TASK INSTRUCTIONS - Search term "computer": please copy every line of the records below that contains it.

EXTRACTED MATERIAL -

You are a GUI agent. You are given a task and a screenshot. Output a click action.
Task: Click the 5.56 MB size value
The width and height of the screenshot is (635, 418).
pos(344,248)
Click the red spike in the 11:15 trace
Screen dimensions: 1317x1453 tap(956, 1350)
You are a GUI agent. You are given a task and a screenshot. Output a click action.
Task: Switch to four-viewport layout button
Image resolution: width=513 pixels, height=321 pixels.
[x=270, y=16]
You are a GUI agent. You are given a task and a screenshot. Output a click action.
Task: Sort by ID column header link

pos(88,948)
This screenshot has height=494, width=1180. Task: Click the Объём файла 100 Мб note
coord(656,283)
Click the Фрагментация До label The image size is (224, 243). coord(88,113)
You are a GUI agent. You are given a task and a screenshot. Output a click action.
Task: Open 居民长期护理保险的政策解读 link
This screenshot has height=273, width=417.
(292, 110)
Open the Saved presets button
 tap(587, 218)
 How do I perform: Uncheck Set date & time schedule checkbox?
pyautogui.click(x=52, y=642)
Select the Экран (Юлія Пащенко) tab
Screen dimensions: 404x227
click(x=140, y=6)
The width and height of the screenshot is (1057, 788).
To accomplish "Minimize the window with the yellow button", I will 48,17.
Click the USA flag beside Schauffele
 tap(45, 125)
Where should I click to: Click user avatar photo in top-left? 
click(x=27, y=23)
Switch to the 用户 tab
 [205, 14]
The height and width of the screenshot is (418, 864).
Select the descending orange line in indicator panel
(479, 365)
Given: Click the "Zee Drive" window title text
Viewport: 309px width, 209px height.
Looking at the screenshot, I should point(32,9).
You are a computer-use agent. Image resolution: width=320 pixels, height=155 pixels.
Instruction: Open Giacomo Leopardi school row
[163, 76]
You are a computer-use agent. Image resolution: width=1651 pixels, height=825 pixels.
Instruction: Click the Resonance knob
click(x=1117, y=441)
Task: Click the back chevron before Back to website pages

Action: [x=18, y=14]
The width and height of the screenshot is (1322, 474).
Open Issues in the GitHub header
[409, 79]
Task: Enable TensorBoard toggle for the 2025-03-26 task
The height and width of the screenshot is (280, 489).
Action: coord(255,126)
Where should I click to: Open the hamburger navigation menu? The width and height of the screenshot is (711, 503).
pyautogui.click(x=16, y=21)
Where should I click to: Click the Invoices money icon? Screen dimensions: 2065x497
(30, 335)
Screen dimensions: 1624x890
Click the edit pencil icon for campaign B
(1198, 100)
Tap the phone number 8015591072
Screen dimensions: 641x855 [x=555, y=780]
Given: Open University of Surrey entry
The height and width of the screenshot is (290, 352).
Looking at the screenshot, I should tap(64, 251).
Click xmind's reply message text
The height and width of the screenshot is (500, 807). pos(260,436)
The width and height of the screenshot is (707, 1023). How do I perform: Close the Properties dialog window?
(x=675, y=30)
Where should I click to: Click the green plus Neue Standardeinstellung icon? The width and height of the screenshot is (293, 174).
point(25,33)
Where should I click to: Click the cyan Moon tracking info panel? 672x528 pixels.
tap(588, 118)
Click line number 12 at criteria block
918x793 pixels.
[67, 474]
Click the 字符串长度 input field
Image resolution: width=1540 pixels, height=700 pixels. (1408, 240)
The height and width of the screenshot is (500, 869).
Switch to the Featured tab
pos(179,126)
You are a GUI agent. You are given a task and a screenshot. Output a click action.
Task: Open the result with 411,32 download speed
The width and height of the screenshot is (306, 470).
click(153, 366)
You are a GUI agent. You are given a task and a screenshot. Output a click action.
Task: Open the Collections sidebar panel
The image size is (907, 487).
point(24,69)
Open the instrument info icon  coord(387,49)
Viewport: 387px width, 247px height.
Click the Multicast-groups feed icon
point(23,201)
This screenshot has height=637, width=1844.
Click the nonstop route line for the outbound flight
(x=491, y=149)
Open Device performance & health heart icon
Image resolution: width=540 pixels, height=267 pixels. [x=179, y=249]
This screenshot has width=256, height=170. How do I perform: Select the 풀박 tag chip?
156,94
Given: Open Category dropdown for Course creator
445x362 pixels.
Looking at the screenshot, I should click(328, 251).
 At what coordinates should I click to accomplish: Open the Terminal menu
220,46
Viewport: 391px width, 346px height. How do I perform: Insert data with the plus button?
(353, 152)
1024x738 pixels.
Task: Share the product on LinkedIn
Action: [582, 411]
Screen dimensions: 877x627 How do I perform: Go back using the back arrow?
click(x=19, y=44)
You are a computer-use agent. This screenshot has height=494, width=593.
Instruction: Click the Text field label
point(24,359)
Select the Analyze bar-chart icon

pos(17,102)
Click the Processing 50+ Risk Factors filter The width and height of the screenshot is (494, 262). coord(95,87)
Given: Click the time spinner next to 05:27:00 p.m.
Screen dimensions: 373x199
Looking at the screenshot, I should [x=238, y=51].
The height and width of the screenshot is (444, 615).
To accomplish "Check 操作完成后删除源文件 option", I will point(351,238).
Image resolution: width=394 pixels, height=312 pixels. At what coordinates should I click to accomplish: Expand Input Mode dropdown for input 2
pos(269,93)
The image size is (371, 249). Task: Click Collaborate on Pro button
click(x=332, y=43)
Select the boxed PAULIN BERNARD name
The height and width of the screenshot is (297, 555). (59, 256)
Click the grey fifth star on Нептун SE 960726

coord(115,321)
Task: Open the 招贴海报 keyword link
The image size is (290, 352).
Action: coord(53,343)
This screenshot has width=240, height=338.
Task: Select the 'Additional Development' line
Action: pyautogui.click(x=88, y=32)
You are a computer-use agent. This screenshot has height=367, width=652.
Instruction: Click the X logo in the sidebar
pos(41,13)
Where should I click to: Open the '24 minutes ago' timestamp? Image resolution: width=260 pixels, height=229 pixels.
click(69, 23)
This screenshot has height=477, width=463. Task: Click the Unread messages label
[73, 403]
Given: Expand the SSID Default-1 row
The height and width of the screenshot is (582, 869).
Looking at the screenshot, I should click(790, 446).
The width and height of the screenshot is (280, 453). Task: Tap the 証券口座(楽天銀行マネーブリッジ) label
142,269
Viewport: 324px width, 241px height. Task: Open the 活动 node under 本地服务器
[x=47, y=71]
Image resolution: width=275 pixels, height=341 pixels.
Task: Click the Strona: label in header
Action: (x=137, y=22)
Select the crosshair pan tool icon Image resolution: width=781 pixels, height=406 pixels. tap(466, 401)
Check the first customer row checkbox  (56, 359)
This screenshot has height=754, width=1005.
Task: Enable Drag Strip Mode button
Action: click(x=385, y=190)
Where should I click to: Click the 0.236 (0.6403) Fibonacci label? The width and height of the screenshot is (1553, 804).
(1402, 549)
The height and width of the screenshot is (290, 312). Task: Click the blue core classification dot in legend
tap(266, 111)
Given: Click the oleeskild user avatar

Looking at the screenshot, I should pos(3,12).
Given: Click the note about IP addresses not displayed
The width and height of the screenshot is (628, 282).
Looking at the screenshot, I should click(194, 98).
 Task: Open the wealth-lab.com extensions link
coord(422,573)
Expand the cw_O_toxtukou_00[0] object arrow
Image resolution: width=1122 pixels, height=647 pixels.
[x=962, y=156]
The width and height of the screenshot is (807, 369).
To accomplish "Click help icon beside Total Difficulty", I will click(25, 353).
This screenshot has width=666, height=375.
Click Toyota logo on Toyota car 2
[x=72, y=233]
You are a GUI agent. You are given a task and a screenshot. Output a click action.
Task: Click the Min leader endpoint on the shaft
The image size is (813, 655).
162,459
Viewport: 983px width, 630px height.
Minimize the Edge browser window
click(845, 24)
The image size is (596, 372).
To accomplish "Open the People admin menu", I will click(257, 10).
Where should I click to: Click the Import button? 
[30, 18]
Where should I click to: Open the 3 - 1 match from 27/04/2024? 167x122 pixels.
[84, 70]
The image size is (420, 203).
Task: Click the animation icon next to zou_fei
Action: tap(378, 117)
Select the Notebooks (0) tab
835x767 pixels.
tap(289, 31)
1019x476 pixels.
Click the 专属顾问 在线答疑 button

ANSWER FOR THE TASK -
You are a computer-use agent. Image resolution: width=320 pixels, height=155 pixels.
You are a computer-use agent. Image resolution: width=1651 pixels, height=825 pixels.
You are a computer-use agent. This screenshot has height=494, width=593.
You are a computer-use agent. This screenshot has height=367, width=652.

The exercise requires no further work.